Graham used to purchase a large number of companies. I have been more influenced by the methods of Phillip Fisher, and tend towards a more concentrated portfolio. Porc also prefers a concentrated portfolio, and we have done some lightweight probability analysis which supported our perspective. But my (and Porc's) portfolio preference is based upon the premise of only purchasing great companies. To put it succinctly, we seek non-market risk while simultaneously seeking to minimize business risk. But as Porc has also noted, the low hanging fruit seems to have mostly been picked. So how about some input (insights? questions?) on this: should we enterprising investors now purchase great companies when available at good prices, or should we purchase merely good companies (and more of them) at great prices? I personally couldn't go to what Buffett calls "cigar butt investing" but there are good companies, which perhaps don't have a place in a very concentrated portfolio, which might work well in a semi-concentrated (Berney-sized) portfolio.

To illustrate this conundrum, I will offer as examples some companies which I have recently noted as seeming to be cheap. My intent is not to analyze the individual companies (though if anybody wants to really dig into any of them and share their findings with the thread, it would be great) but to offer enough background that the "dilemna" is more apparent.

One company which I feel comfortable holding in a fairly concentrated portfolio, which currently seems inexpensive, is Deere (DE). Extremely strong financially, leader in their market, buying back shares. I also follow Case (CSE) which is a smaller, weaker competitor. I might not feel comfortable holding Case in an Axel-sized portfolio, but I would certainly feel comfortable holding Case in a Berney-sized portfolio. Case is, by my estimates, a decent amount cheaper than Deere.

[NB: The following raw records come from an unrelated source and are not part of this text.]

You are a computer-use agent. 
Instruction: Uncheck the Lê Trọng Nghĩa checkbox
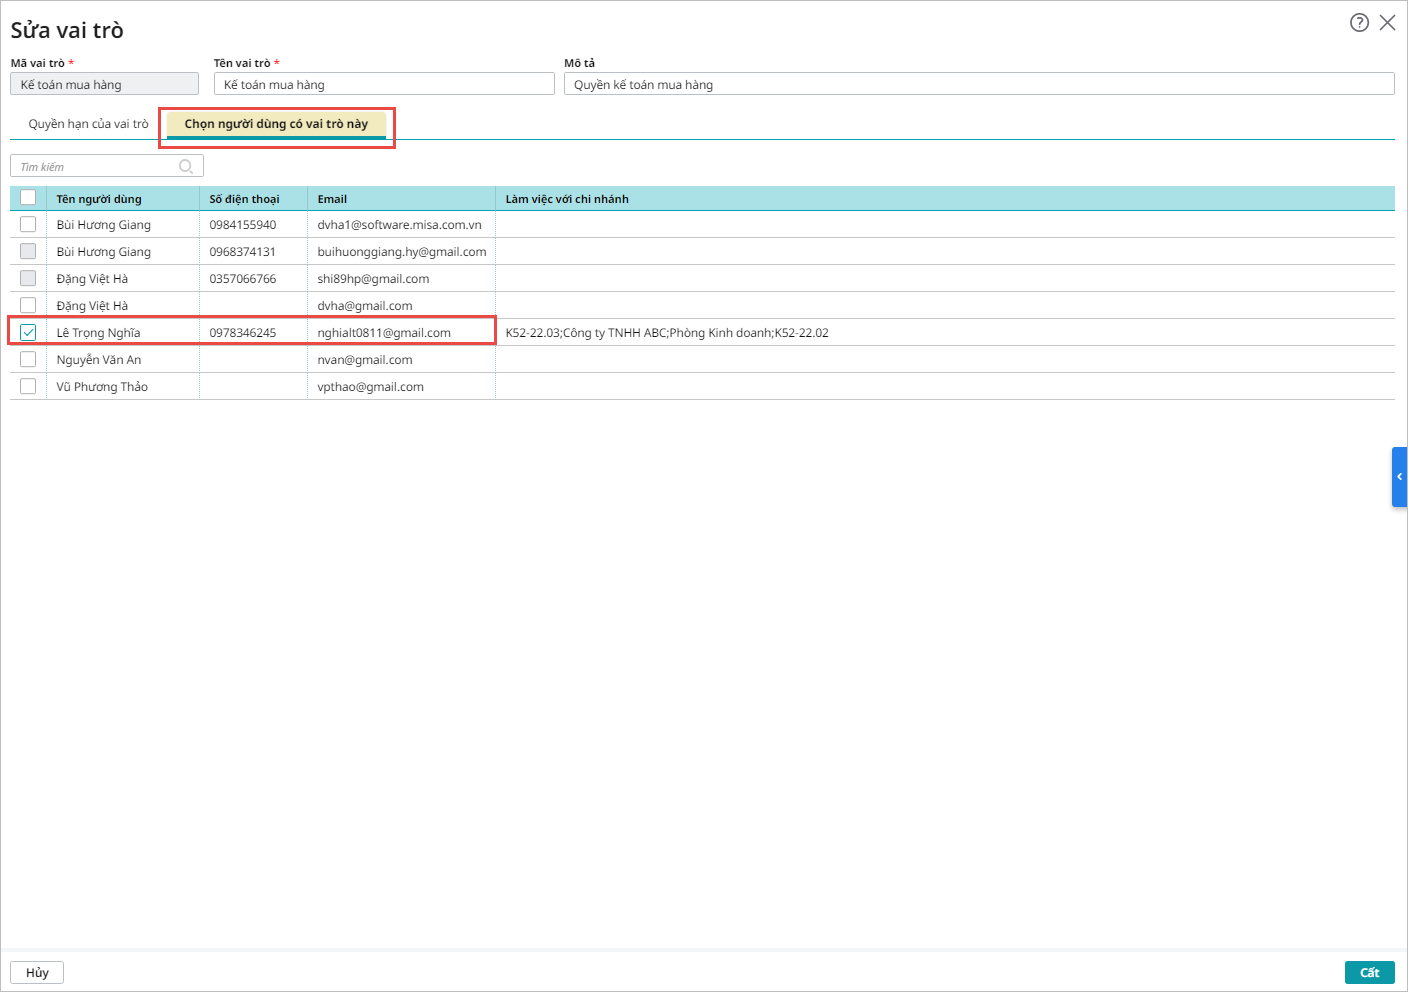coord(28,333)
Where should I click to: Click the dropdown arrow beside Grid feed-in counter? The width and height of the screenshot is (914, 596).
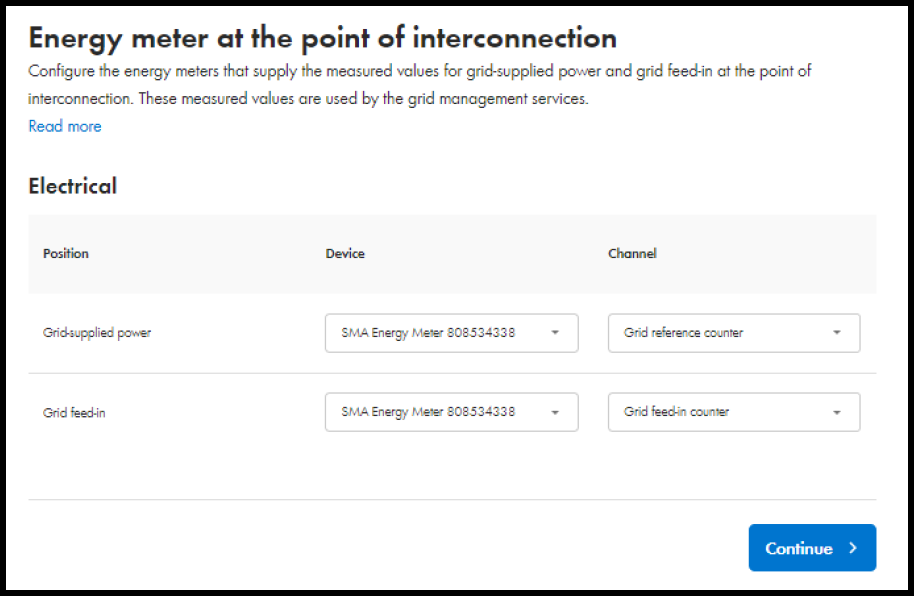[x=838, y=412]
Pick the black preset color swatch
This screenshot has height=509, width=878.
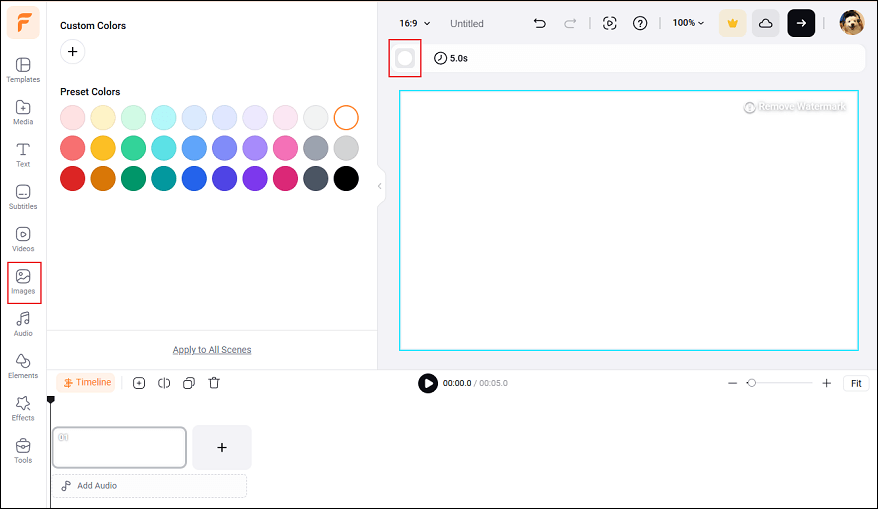[346, 179]
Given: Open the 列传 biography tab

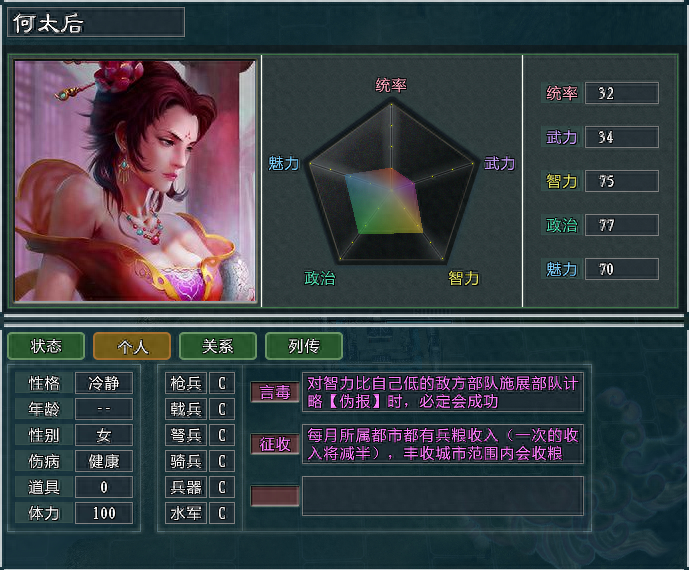Looking at the screenshot, I should pyautogui.click(x=304, y=346).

[As an aside, I took a look at the other makers of agricultural equipment. AGCO (AG) is not as financially strong as the others, but wow, talk about a high free cash coupon - and they have been buying shares back recently. New Holland (NH) seems to be cheap as well - Wayne? buddy pal friend colleague associate? Since you like to look at ADRs, wanna give a perspective on NH?]

Some other companies that might be OK in a Berney-sized portfolio, and seem cheap:

Paccar (PCAR) - they make trucks. Sorry, don't know much more.

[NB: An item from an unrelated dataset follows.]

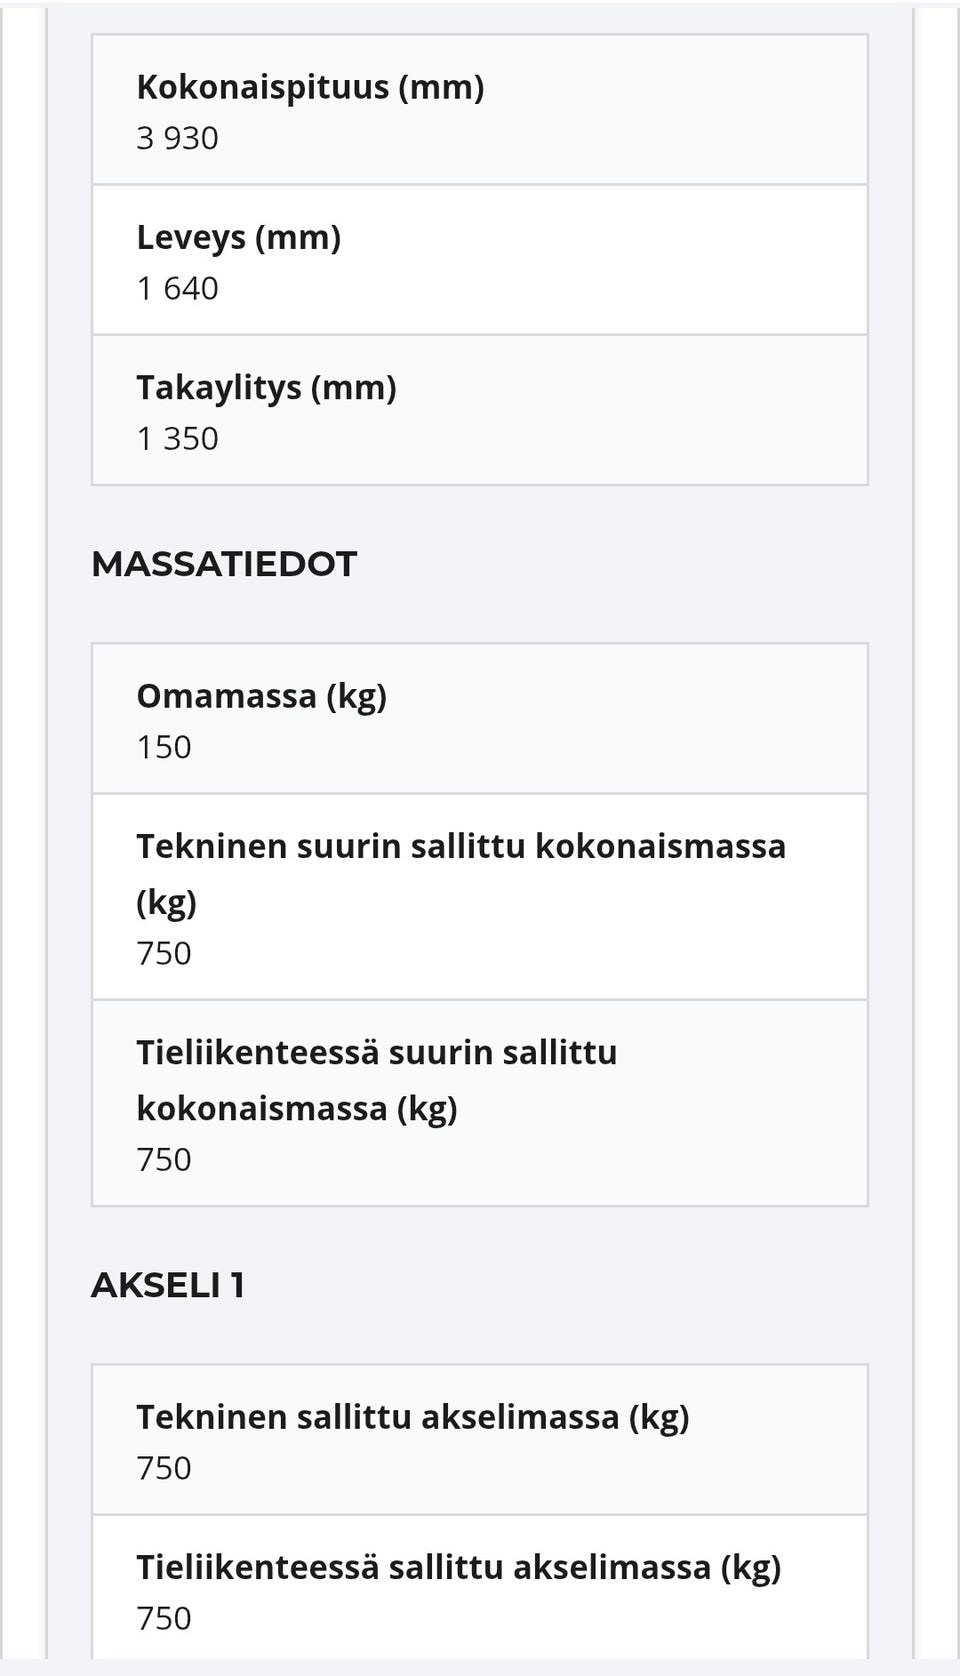
Task: Select the 1 350 rear overhang value
Action: (177, 439)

The following two show up in Value Line's list of stocks trading at a low multiples of working capital - sounds suspiciously like a starting point for followers of Mr. Graham.

Avnet (AVT) - electronics distributor. My understanding is that the electronics distributors are fairly shielded from price fluctuations, and that business activity affects their profits most.

Stratus Computer (SRA) - nearly $9 a share in cash, insider have bought recently at about $6 a share over the current price, and the company did pledge to repurchase shares. Even with their pre-announced loss, the revised estimates leave them with a high cash coupon.

So returning to the topic, now that it can be seen in context, but still keeping it hypothetical: does it make more sense to purchase Deere, though it isn't as cheap, and maintain a more concentrated portfolio, which in itself abets differentiation from market returns, or to buy a basket composed of say Paccar, Avnet, Stratus, and either Case or AGCO, all of which are cheaper, as part of a Berney-sized portfolio?